*** SOURCE RECORDS Section Begins ***

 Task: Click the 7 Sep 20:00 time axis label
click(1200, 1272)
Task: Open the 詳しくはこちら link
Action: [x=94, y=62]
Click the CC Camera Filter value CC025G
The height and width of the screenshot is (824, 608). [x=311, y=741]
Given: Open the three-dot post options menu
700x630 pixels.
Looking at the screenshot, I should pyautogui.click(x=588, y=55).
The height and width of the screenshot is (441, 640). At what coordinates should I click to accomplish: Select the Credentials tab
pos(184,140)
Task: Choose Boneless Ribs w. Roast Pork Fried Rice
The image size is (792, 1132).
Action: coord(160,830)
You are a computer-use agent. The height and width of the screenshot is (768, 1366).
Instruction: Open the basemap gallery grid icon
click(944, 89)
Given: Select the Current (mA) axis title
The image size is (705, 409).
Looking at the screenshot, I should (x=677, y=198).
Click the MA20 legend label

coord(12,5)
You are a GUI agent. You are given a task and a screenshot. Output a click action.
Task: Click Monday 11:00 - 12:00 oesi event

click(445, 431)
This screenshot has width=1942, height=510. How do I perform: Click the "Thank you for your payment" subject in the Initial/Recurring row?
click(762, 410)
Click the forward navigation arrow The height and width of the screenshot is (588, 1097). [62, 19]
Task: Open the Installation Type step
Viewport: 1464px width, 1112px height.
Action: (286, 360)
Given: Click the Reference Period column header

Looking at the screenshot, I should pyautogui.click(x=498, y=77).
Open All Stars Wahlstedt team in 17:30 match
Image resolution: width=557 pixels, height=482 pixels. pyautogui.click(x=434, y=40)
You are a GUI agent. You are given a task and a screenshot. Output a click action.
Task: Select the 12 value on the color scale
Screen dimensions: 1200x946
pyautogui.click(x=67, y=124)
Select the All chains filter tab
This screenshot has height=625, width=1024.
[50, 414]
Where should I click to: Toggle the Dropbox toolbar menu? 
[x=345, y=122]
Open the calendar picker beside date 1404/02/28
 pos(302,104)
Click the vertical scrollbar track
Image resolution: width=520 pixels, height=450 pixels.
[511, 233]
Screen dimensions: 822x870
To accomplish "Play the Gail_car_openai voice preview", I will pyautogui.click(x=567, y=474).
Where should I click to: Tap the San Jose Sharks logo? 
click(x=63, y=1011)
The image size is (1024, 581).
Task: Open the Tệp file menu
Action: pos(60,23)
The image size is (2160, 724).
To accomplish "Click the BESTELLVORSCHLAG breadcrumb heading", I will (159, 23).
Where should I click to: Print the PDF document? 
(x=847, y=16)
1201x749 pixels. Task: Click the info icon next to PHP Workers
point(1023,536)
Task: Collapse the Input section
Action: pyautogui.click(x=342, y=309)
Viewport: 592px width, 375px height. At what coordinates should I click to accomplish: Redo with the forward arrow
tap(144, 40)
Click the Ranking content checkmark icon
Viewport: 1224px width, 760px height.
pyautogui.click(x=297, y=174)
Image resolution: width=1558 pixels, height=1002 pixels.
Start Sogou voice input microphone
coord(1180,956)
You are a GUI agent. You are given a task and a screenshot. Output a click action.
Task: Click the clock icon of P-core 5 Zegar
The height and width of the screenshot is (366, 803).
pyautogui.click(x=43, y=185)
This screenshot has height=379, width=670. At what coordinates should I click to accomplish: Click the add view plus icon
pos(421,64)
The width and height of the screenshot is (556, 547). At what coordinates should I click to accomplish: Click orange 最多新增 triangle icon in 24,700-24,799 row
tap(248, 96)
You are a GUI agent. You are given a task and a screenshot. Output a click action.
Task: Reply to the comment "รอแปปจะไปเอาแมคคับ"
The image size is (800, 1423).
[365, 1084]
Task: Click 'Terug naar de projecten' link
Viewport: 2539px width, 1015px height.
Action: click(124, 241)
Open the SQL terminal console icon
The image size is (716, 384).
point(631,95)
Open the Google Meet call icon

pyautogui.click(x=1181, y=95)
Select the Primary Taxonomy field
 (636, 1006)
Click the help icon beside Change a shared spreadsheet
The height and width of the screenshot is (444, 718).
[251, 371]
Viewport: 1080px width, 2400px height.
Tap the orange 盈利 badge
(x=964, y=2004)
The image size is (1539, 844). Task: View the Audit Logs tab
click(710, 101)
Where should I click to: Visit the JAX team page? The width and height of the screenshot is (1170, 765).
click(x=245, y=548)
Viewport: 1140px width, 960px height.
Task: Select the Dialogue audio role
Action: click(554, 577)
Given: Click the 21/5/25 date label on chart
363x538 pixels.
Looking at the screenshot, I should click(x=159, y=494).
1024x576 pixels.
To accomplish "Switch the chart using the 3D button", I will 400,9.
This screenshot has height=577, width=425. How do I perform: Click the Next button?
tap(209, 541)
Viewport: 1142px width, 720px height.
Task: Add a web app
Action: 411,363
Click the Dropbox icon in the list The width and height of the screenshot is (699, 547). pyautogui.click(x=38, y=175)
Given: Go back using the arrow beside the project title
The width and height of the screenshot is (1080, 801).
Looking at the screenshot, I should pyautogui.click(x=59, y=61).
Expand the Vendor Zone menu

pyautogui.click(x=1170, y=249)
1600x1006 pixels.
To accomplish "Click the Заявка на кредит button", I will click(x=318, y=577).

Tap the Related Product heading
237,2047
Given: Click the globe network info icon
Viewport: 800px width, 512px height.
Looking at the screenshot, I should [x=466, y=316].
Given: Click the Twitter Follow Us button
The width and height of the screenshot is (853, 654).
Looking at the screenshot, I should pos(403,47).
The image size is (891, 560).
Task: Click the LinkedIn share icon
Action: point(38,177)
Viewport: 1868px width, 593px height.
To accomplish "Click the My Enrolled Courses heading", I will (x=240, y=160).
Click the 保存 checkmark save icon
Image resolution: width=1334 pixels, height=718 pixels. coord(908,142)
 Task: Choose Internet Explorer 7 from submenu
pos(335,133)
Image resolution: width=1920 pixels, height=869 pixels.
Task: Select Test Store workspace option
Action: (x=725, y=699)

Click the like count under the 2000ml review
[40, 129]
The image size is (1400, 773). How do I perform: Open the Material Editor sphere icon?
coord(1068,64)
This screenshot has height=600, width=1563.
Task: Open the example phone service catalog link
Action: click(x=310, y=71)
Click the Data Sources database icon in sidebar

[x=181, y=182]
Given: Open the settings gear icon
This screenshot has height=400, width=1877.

*** SOURCE RECORDS Section Ends ***

Please retype all of the records above exactly as they are.

**PROBLEM SOLUTION**:
 Task: Click the 7 Sep 20:00 time axis label
click(1200, 1272)
Task: Open the 詳しくはこちら link
Action: [x=94, y=62]
Click the CC Camera Filter value CC025G
The height and width of the screenshot is (824, 608). [x=311, y=741]
Given: Open the three-dot post options menu
700x630 pixels.
Looking at the screenshot, I should pyautogui.click(x=588, y=55).
The height and width of the screenshot is (441, 640). At what coordinates should I click to accomplish: Select the Credentials tab
pos(184,140)
Task: Choose Boneless Ribs w. Roast Pork Fried Rice
The image size is (792, 1132).
Action: coord(160,830)
You are a computer-use agent. The height and width of the screenshot is (768, 1366).
Instruction: Open the basemap gallery grid icon
click(944, 89)
Given: Select the Current (mA) axis title
The image size is (705, 409).
Looking at the screenshot, I should (x=677, y=198).
Click the MA20 legend label

coord(12,5)
You are a GUI agent. You are given a task and a screenshot. Output a click action.
Task: Click Monday 11:00 - 12:00 oesi event

click(445, 431)
This screenshot has width=1942, height=510. How do I perform: Click the "Thank you for your payment" subject in the Initial/Recurring row?
click(762, 410)
Click the forward navigation arrow The height and width of the screenshot is (588, 1097). [62, 19]
Task: Open the Installation Type step
Viewport: 1464px width, 1112px height.
Action: (286, 360)
Given: Click the Reference Period column header

Looking at the screenshot, I should pyautogui.click(x=498, y=77).
Open All Stars Wahlstedt team in 17:30 match
Image resolution: width=557 pixels, height=482 pixels. pyautogui.click(x=434, y=40)
You are a GUI agent. You are given a task and a screenshot. Output a click action.
Task: Select the 12 value on the color scale
Screen dimensions: 1200x946
pyautogui.click(x=67, y=124)
Select the All chains filter tab
This screenshot has height=625, width=1024.
[50, 414]
Where should I click to: Toggle the Dropbox toolbar menu? 
[x=345, y=122]
Open the calendar picker beside date 1404/02/28
 pos(302,104)
Click the vertical scrollbar track
Image resolution: width=520 pixels, height=450 pixels.
[511, 233]
Screen dimensions: 822x870
To accomplish "Play the Gail_car_openai voice preview", I will pyautogui.click(x=567, y=474).
Where should I click to: Tap the San Jose Sharks logo? 
click(x=63, y=1011)
The image size is (1024, 581).
Task: Open the Tệp file menu
Action: pos(60,23)
The image size is (2160, 724).
To accomplish "Click the BESTELLVORSCHLAG breadcrumb heading", I will (159, 23).
Where should I click to: Print the PDF document? 
(x=847, y=16)
1201x749 pixels. Task: Click the info icon next to PHP Workers
point(1023,536)
Task: Collapse the Input section
Action: pyautogui.click(x=342, y=309)
Viewport: 592px width, 375px height. At what coordinates should I click to accomplish: Redo with the forward arrow
tap(144, 40)
Click the Ranking content checkmark icon
Viewport: 1224px width, 760px height.
pyautogui.click(x=297, y=174)
Image resolution: width=1558 pixels, height=1002 pixels.
Start Sogou voice input microphone
coord(1180,956)
You are a GUI agent. You are given a task and a screenshot. Output a click action.
Task: Click the clock icon of P-core 5 Zegar
The height and width of the screenshot is (366, 803).
pyautogui.click(x=43, y=185)
This screenshot has height=379, width=670. At what coordinates should I click to accomplish: Click the add view plus icon
pos(421,64)
The width and height of the screenshot is (556, 547). At what coordinates should I click to accomplish: Click orange 最多新增 triangle icon in 24,700-24,799 row
tap(248, 96)
You are a GUI agent. You are given a task and a screenshot. Output a click action.
Task: Reply to the comment "รอแปปจะไปเอาแมคคับ"
The image size is (800, 1423).
[365, 1084]
Task: Click 'Terug naar de projecten' link
Viewport: 2539px width, 1015px height.
Action: click(124, 241)
Open the SQL terminal console icon
The image size is (716, 384).
point(631,95)
Open the Google Meet call icon

pyautogui.click(x=1181, y=95)
Select the Primary Taxonomy field
 (636, 1006)
Click the help icon beside Change a shared spreadsheet
The height and width of the screenshot is (444, 718).
[251, 371]
Viewport: 1080px width, 2400px height.
Tap the orange 盈利 badge
(x=964, y=2004)
The image size is (1539, 844). Task: View the Audit Logs tab
click(710, 101)
Where should I click to: Visit the JAX team page? The width and height of the screenshot is (1170, 765).
click(x=245, y=548)
Viewport: 1140px width, 960px height.
Task: Select the Dialogue audio role
Action: click(554, 577)
Given: Click the 21/5/25 date label on chart
363x538 pixels.
Looking at the screenshot, I should click(x=159, y=494).
1024x576 pixels.
To accomplish "Switch the chart using the 3D button", I will 400,9.
This screenshot has height=577, width=425. How do I perform: Click the Next button?
tap(209, 541)
Viewport: 1142px width, 720px height.
Task: Add a web app
Action: 411,363
Click the Dropbox icon in the list The width and height of the screenshot is (699, 547). pyautogui.click(x=38, y=175)
Given: Go back using the arrow beside the project title
The width and height of the screenshot is (1080, 801).
Looking at the screenshot, I should pyautogui.click(x=59, y=61).
Expand the Vendor Zone menu

pyautogui.click(x=1170, y=249)
1600x1006 pixels.
To accomplish "Click the Заявка на кредит button", I will click(x=318, y=577).

Tap the Related Product heading
237,2047
Given: Click the globe network info icon
Viewport: 800px width, 512px height.
Looking at the screenshot, I should [x=466, y=316].
Given: Click the Twitter Follow Us button
The width and height of the screenshot is (853, 654).
Looking at the screenshot, I should pos(403,47).
The image size is (891, 560).
Task: Click the LinkedIn share icon
Action: point(38,177)
Viewport: 1868px width, 593px height.
To accomplish "Click the My Enrolled Courses heading", I will (x=240, y=160).
Click the 保存 checkmark save icon
Image resolution: width=1334 pixels, height=718 pixels. coord(908,142)
 Task: Choose Internet Explorer 7 from submenu
pos(335,133)
Image resolution: width=1920 pixels, height=869 pixels.
Task: Select Test Store workspace option
Action: (x=725, y=699)

Click the like count under the 2000ml review
[40, 129]
The image size is (1400, 773). How do I perform: Open the Material Editor sphere icon?
coord(1068,64)
This screenshot has height=600, width=1563.
Task: Open the example phone service catalog link
Action: click(x=310, y=71)
Click the Data Sources database icon in sidebar

[x=181, y=182]
Given: Open the settings gear icon
This screenshot has height=400, width=1877.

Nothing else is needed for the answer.